International and European Law Marion Ho-Dac
How to Regulate Artificial Intelligence? A Standardisation-based Approach
The European Union (“EU”) has been engaged in a regulatory process in order to set up a balanced legal framework for artificial intelligence (“AI”), both protective for users and innovation-friendly for designers and providers. The project aims to analyse this ongoing process following a standardisation-based approach.
Under the 2021 EU proposal of “AI Act” which provides for a horizontal regulatory framework for AI systems placed on the single market, a key-role is given to standards, understood as voluntary technical or quality specifications with which products or services may comply. Pursuant to Article 40 of the regulation proposal, AI systems that conform to expected new EU harmonised standards would benefit from a presumption of conformity with the AI Act requirements. It means that instead of complying with EU binding statutory law, it would be sufficient, to a certain extent, for providers of high-risk AI systems to conform with harmonised standards accepted by the EU jurisdiction.

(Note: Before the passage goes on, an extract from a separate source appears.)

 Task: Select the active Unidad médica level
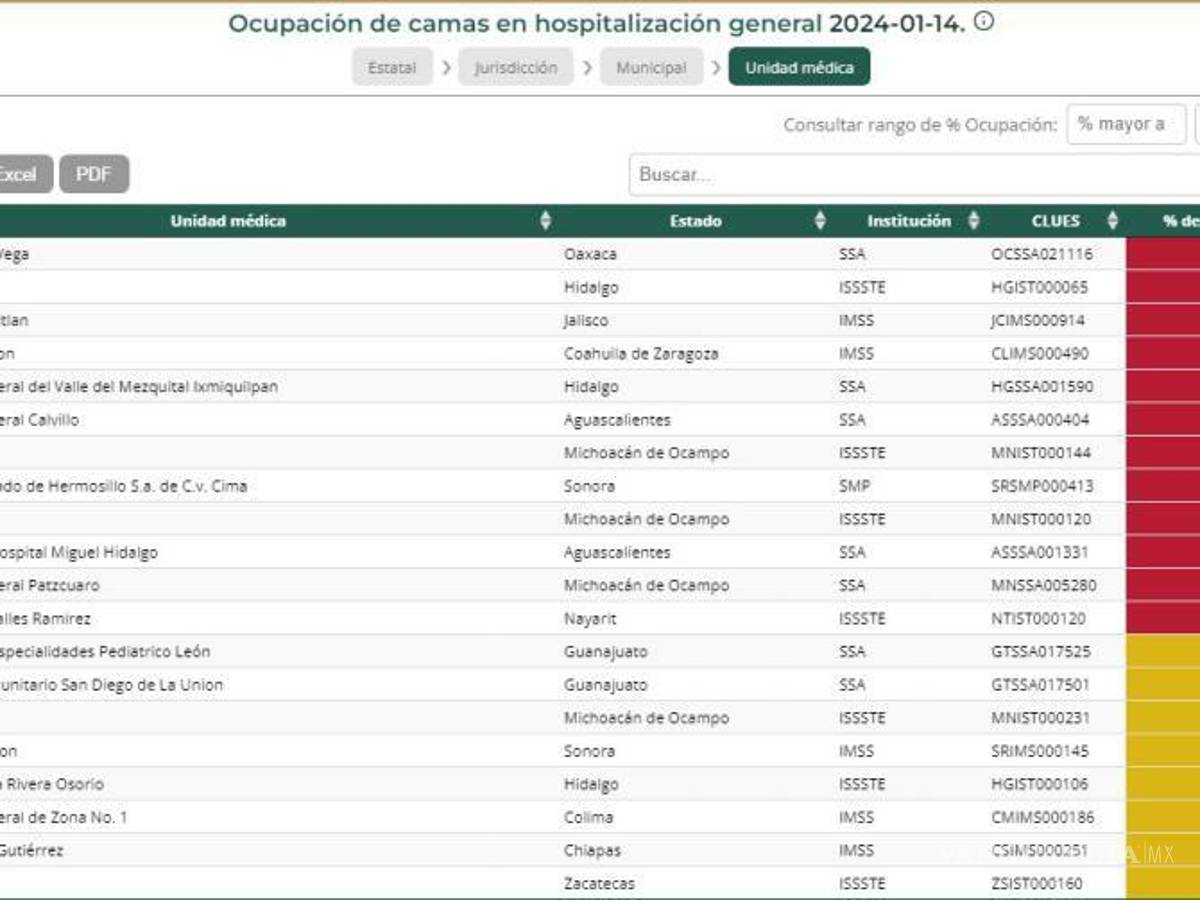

Against this background, a twofold issue of legitimacy and efficiency of the future AI regulation within the EU should be raised. To what extent can (current and future) standards applicable to AI systems – placed and used on the EU market – be sufficient to ensure compliance with and promotion of EU values (e.g. democracy, the rule of law, access to justice) and fundamental rights (e.g. protection of privacy and personal data, non-discrimination, freedom of expression) enshrined in EU law? More broadly, the research should make it possible to determine whether there is a regulatory specificity for AI systems and, if so, to draw consequences for the production and application of standards and (soft/hard) law requirements in the field.
Biography
Marion Ho-Dac is professor of private law at the University of Artois (France), on delegation at the Academy of International Affairs NRW.
She holds a PhD at the crossroads of EU internal market law and private international law (La loi du pays d’origine en droit de l’Union européenne, Bruylant, 2012), and was a researcher in comparative law at the Court of Justice of the European Union before joining the academic world.
Her teaching and research focus on the governance of the digital single market, EU civil justice and, more globally, the legal governance of international private relationships in a context of growing influence of new technologies which requires a renewed protection of individuals (e.g. consumers, litigants, citizens, children). Marion Ho-Dac also participates, on behalf of AITI, in several working groups led by standardization bodies in the fields of digital technologies and AI.
She is a member of the Centre Droit Éthique et Procédures (CDEP UR 2471) of Artois University and sits on various scientific and editorial boards (e.g. European Association of Private International Law, AI Transparency Institute, Revue Trimestrielle de Droit Européen).